Le privé exige aussi d’être plus étroitement impliqué dans la réalisation de logements abordables. Le blocage existant à ce niveau peut-il être levé ?
Lors de récents échanges, la Chambre des métiers a souligné le besoin d’impliquer les promoteurs privés pour anéantir la crise du logement. Je partage ce point de vue et suis favorable à travailler davantage avec le secteur privé. Les promoteurs disposent du savoir-faire et des moyens pour réaliser un projet immobilier de A à Z.
Ne s’agit-il pas d’un désaveu pour les promoteurs publics ?
Il faut redoubler d’efforts pour trouver une réponse à la pénurie de logements abordables. Ceux qui peuvent construire doivent le faire. Personne ne doit être exclu.

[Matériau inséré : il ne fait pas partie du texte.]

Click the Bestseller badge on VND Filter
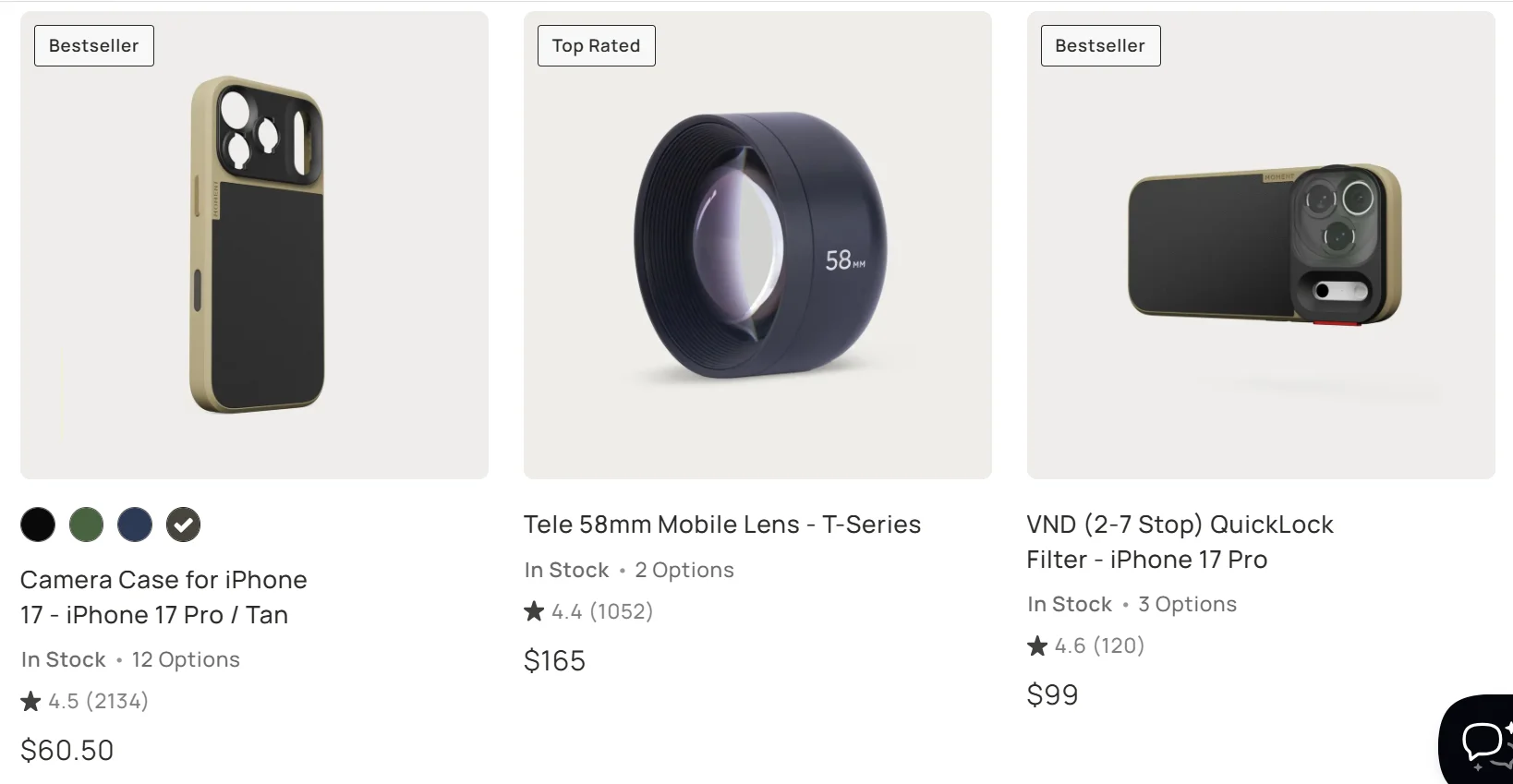 (x=1100, y=46)
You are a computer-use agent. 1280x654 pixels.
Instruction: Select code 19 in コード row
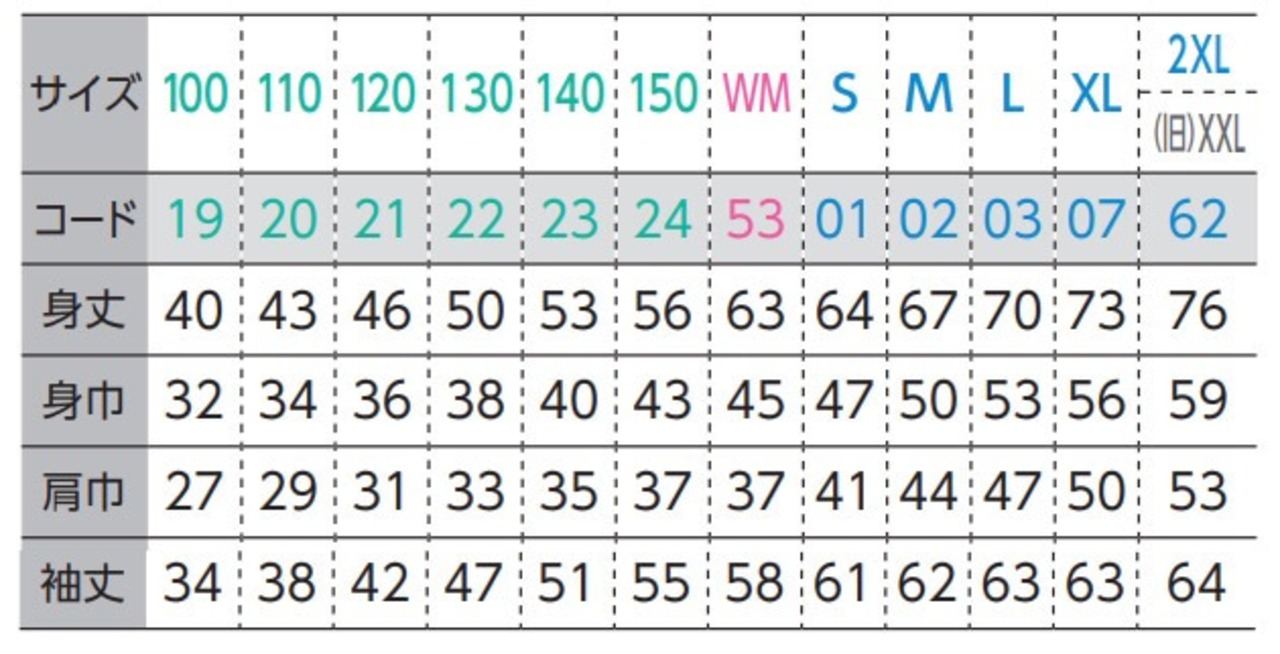[x=195, y=219]
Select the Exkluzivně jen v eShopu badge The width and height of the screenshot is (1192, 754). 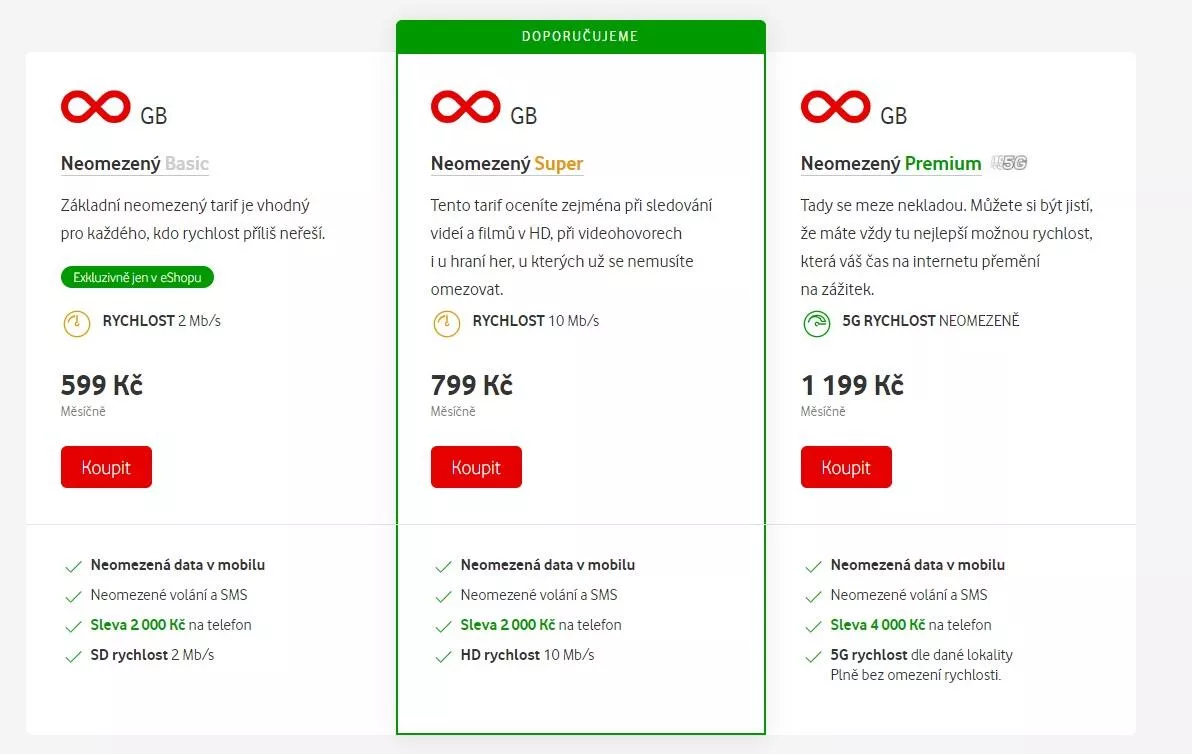(x=137, y=277)
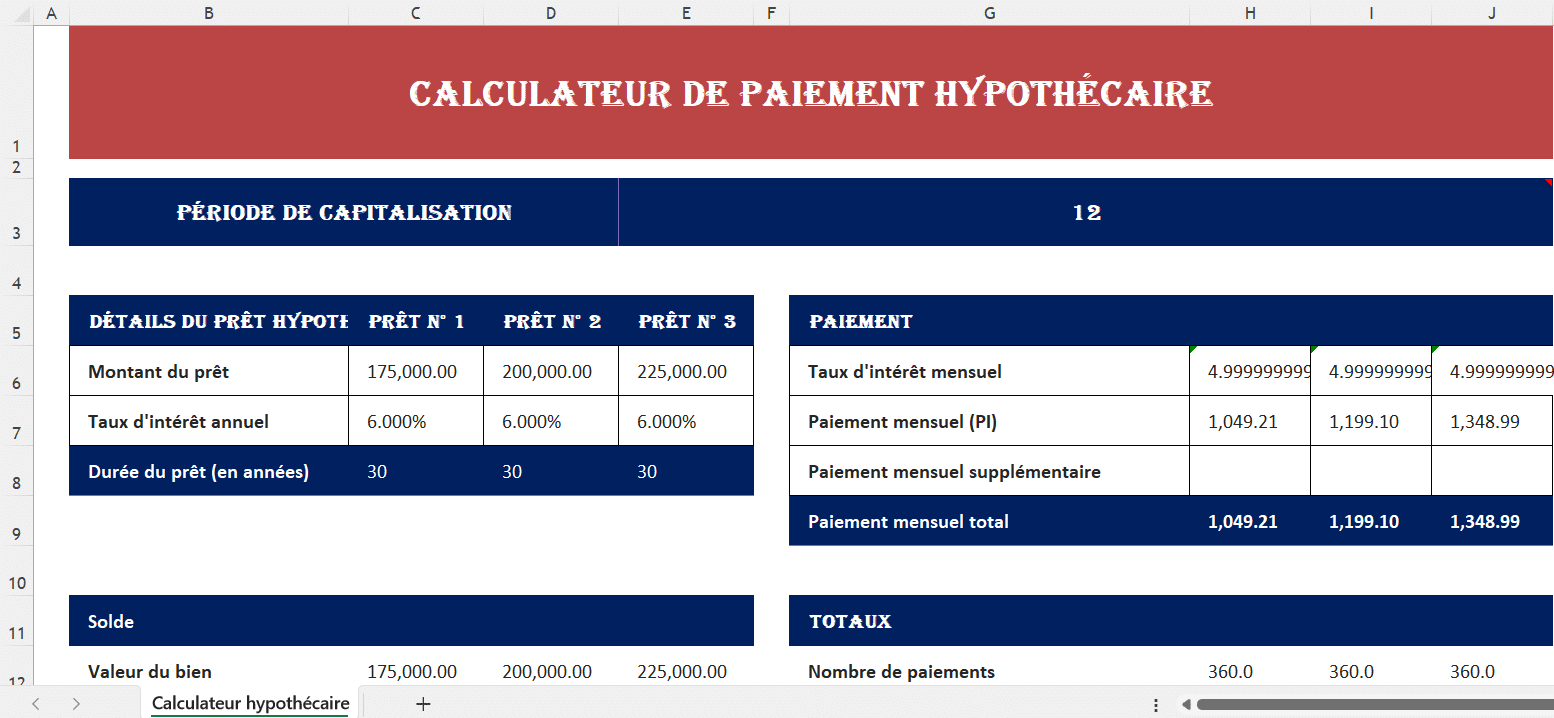Select empty extra monthly payment cell in column H
Image resolution: width=1554 pixels, height=718 pixels.
(x=1249, y=472)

Le ministre du Logement partage-t-il votre plaidoyer en faveur des promoteurs privés ?
Oui, le Pacte logement 2.0 appelle les communes à construire davantage de logements. Le ministre Kox a déjà dit que ces projets peuvent être réalisés avec le concours de promoteurs privés dans le cadre de ce nouveau pacte. Le plus important est que l’on construise des logements abordables. On se voit néanmoins aussi confronté à une pénurie de main-d’œuvre, un autre problème qui doit aussi être résolu au plus vite.
Une certaine réticence des communes a cependant pu être décelée au moment du lancement du Pacte logement 2.0, adopté en juillet dernier. Comment a évolué la situation ?

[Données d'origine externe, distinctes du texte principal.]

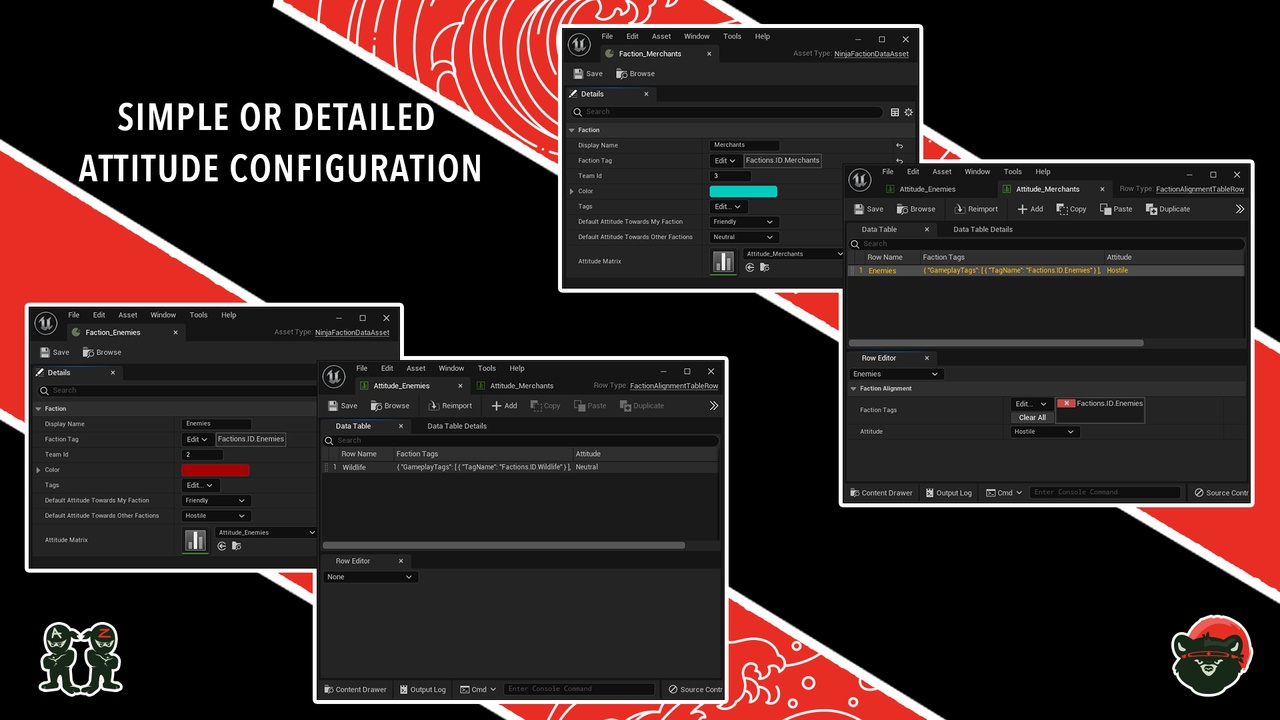Remove the Factions.ID.Enemies tag with red X

[x=1066, y=404]
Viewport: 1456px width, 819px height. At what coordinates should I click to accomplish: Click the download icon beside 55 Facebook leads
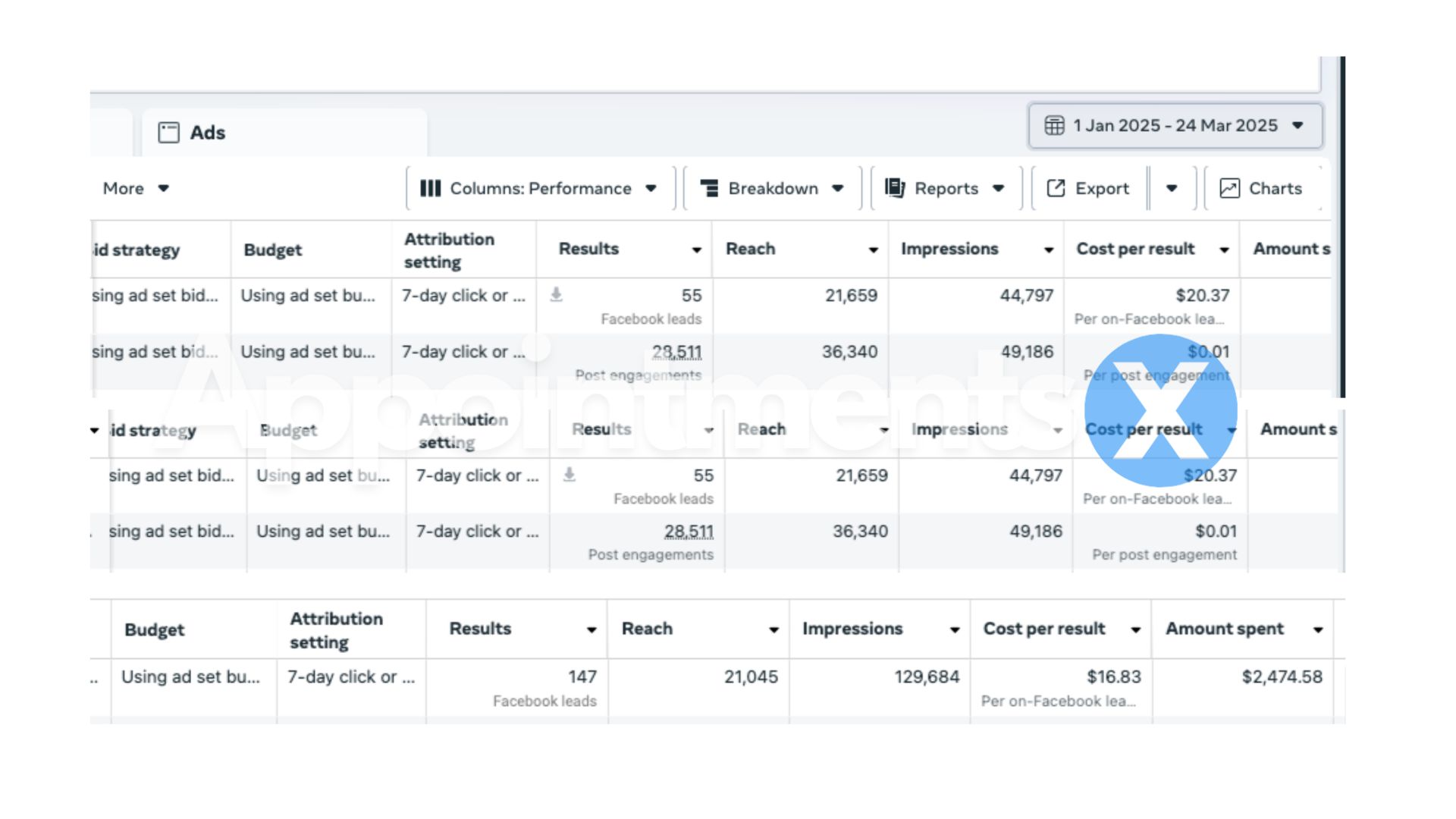click(x=557, y=295)
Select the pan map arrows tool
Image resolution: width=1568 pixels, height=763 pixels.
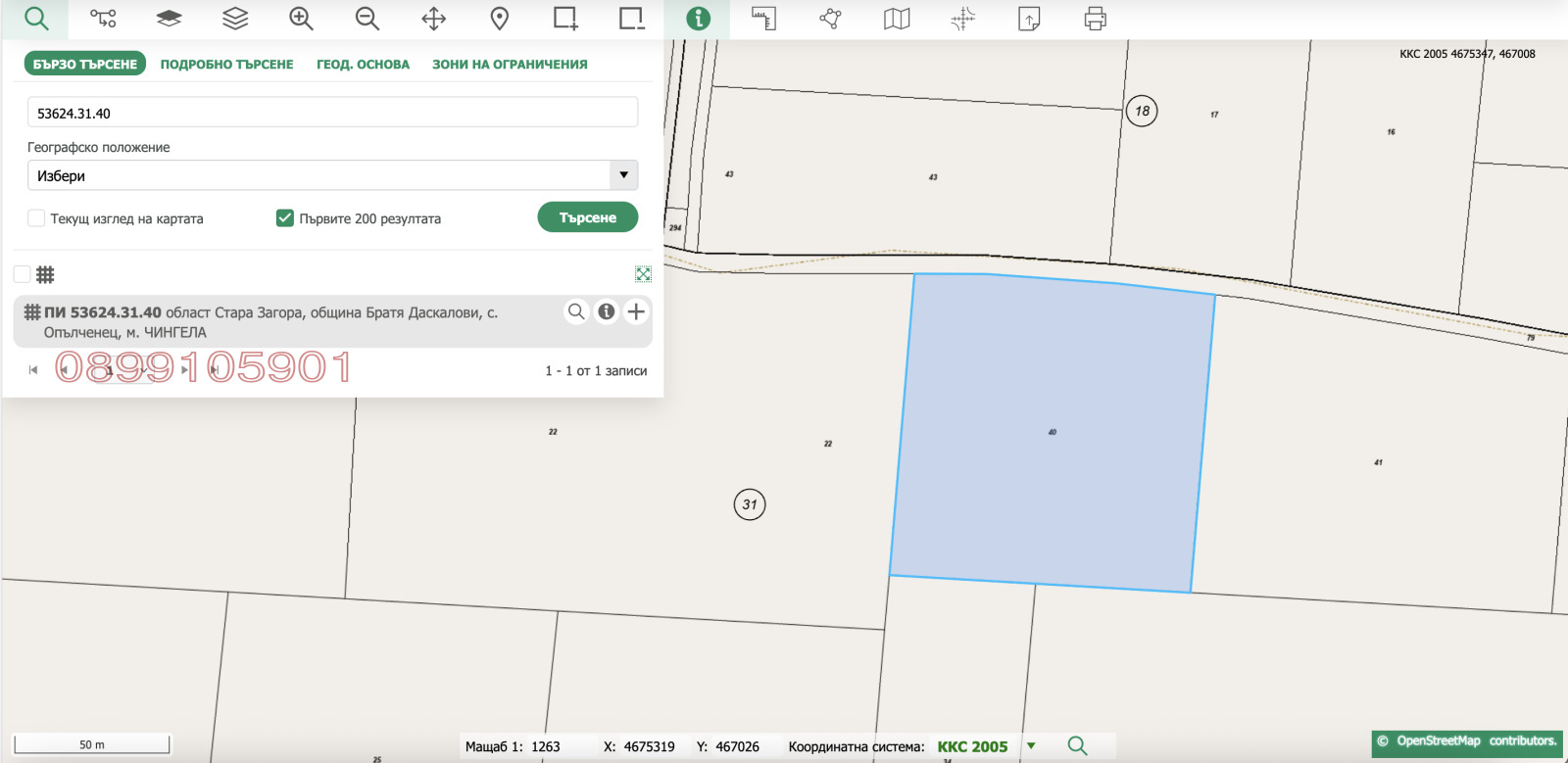433,19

Personnellement, je n’ai jamais ressenti de réticences. Aujourd’hui, 80 des 102 communes du pays ont déjà signé le nouveau Pacte logement. Grâce à mon expérience professionnelle, je sais que ce n’est pas la mauvaise volonté qui empêche les communes de construire davantage de logements. Il s’agit d’une question de ressources humaines. Ce soutien leur est désormais offert dans le cadre du Pacte logement 2.0.
Vous vous êtes déjà exprimée sur le besoin de miser sur de nouvelles formes d’habitation. Le Luxembourgeois est-il vraiment prêt à abandonner l’idéal d’une maison individuelle avec un grand jardin ?

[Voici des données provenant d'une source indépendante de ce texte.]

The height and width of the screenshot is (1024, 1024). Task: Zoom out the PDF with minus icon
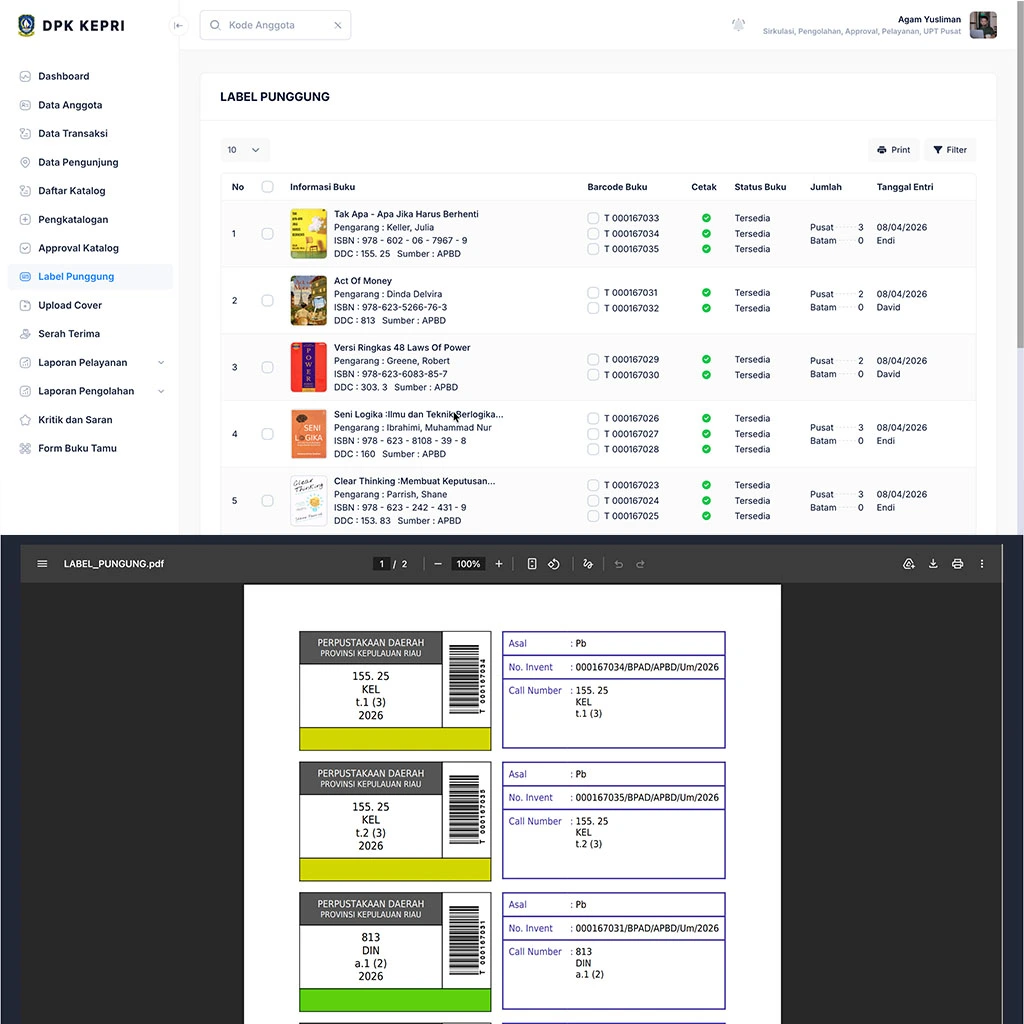(x=438, y=564)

Chacun doit pouvoir vivre comme il le souhaite. Il est toutefois indéniable que la jeune génération ne partage plus forcément cet idéal. Au fil des années, le vivre-ensemble, aussi entre générations, s’est perdu. Une nouvelle forme d’habitation peut être le partage d’un terrain où plusieurs familles ou amis peuvent construire un logement tout en créant des espaces de partage commun. L’habitat intergénérationnel est aussi à soutenir. S’y ajoute l’habitat évolutif. Selon les besoins d’un ménage, la surface habitable peut être agrandie ou diminuée. Ce genre de projets est déjà réalisé en Espagne.
Et qu’en est-il d’une construction en hauteur ?
Une densité accrue doit d’office être reliée à davantage de qualité de vie et des quartiers plus verts et plus animés. Il ne faut pas s’imaginer que construire en hauteur équivaut à recréer des quartiers du type HLM. Il existe aussi un enjeu écologique. En exploitant de manière plus compacte votre terrain, il y aura à la clé aussi moins d’imperméabilisation des sols.